**SELECTED TEXT**
════════════════
"The Art of Discourse" is the twenty-second episode of the first season of the American comedy television series Community. It aired in the United States on NBC on April 29, 2010.

Plot 
Abed (Danny Pudi) reveals to the group his film-based social goals of an ideal first year of college. This includes pulling down someone's pants and having the same done to him, which quickly happens between him and Troy (Donald Glover). Pierce (Chevy Chase), wanting to get in on the joke, proceeds to pull down Shirley's (Yvette Nicole Brown) pants, greatly offending her. When Pierce refuses to apologize for what he sees as a harmless joke, the group decides to kick him out. However, they quickly realize that with Pierce gone, there is no scapegoat for them to throw their hatred at. This leads them to try and get Pierce to apologize, but when he botches the attempt, Shirley decides to leave the group herself. Ironically, this leads to Shirley and Pierce bonding in the library.
════════════════
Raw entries
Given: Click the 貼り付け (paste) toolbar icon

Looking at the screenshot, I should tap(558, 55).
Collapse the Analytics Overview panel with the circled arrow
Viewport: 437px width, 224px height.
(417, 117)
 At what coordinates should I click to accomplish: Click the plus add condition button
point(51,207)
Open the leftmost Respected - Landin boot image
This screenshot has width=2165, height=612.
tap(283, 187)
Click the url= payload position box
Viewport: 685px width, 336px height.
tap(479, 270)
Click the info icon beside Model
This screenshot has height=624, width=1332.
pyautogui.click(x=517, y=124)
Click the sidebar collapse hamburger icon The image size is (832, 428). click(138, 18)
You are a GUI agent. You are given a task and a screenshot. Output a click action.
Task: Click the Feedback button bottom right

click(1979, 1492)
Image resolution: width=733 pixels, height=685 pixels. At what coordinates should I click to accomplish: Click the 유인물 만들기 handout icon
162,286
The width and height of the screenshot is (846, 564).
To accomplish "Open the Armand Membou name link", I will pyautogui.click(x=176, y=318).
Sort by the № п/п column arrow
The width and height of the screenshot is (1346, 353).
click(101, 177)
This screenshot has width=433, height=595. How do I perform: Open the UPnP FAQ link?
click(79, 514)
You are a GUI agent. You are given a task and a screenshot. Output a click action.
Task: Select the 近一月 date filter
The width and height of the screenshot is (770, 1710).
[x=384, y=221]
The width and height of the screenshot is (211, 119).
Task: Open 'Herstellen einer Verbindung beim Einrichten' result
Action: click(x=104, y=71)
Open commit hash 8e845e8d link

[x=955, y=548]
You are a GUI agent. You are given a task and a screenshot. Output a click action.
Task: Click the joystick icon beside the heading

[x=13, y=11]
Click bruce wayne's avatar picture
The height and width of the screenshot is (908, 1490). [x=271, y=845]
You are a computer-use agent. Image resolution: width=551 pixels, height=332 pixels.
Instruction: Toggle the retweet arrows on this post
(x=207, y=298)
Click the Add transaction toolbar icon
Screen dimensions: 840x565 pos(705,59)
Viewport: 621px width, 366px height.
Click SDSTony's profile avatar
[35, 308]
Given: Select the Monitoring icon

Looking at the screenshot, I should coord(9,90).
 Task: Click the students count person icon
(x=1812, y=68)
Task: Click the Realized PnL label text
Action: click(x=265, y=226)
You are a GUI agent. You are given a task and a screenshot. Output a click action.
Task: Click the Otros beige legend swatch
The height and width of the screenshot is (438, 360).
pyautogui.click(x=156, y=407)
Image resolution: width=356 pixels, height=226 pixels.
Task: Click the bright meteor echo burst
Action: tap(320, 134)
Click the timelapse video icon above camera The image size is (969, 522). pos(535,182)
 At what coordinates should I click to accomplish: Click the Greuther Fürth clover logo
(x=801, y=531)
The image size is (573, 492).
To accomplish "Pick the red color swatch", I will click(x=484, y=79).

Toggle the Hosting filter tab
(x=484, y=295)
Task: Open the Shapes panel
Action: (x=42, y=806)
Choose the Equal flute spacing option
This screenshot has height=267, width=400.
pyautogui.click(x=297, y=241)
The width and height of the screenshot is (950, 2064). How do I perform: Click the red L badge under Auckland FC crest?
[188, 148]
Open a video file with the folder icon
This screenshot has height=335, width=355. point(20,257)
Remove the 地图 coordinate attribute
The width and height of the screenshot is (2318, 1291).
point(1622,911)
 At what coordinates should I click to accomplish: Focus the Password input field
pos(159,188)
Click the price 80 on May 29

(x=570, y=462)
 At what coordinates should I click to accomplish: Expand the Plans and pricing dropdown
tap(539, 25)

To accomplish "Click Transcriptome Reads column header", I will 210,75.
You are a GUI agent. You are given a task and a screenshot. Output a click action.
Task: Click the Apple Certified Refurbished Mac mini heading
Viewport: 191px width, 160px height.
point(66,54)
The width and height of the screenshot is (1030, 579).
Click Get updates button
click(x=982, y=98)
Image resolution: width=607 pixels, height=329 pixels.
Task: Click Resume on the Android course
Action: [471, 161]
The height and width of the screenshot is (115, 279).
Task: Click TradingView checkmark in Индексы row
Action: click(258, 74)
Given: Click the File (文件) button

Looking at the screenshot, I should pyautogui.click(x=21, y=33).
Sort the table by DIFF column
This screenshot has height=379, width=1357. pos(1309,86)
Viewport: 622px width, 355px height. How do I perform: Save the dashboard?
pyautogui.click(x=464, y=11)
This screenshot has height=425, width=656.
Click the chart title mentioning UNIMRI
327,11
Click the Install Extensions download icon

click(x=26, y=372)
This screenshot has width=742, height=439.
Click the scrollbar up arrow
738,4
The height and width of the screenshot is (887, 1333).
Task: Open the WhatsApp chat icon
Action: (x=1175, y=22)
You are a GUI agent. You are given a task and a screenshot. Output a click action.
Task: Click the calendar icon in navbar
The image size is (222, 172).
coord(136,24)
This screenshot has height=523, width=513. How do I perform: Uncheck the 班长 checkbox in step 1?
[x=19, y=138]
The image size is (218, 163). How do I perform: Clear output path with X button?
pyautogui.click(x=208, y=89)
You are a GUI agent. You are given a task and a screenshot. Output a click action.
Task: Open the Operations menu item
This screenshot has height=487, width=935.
════════════════
**LIST OF TASKS**
1 - Answer these questions from the article on "The Art of Discourse":
(a) On which network and on what date did the episode first air in the United States?
(b) Whose pants does Pierce pull down?
(c) Where do Shirley and Pierce bond?
2 - Reproduce the entries verbatim from the line with "Given: Select the Monitoring icon" through the line with "Click the timelapse", including both of those lines.

**COMPLETED EXERCISE**
1 -
(a) NBC, on April 29, 2010.
(b) Shirley's.
(c) In the library.

2 -
Given: Select the Monitoring icon

Looking at the screenshot, I should coord(9,90).
 Task: Click the students count person icon
(x=1812, y=68)
Task: Click the Realized PnL label text
Action: click(x=265, y=226)
You are a GUI agent. You are given a task and a screenshot. Output a click action.
Task: Click the Otros beige legend swatch
The height and width of the screenshot is (438, 360).
pyautogui.click(x=156, y=407)
Image resolution: width=356 pixels, height=226 pixels.
Task: Click the bright meteor echo burst
Action: tap(320, 134)
Click the timelapse video icon above camera The image size is (969, 522). pos(535,182)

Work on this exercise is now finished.